= Data records =
= Beginning of Section =
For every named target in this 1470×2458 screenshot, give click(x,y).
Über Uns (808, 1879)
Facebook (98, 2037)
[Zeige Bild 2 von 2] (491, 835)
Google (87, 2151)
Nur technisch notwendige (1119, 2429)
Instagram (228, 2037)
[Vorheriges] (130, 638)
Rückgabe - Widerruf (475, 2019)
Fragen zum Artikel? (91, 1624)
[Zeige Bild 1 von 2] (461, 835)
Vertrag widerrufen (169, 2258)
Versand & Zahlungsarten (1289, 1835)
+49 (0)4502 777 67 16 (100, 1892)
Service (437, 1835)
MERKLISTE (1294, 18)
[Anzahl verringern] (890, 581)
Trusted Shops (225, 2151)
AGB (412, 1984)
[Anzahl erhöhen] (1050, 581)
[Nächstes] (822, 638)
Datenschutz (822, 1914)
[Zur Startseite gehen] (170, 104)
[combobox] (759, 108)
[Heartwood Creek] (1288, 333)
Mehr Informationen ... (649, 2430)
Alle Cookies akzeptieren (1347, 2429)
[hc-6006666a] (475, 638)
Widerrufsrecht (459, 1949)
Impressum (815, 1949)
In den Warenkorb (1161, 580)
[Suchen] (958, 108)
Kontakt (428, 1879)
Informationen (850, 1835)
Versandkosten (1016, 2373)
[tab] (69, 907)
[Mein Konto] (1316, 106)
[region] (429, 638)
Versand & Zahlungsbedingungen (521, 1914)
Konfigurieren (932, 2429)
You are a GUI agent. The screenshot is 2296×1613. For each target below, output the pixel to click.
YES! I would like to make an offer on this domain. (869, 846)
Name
= End of Section =
Go through the data above and copy each line in which "Informationen" appears.

Mehr Informationen ... (649, 2430)
Informationen (850, 1835)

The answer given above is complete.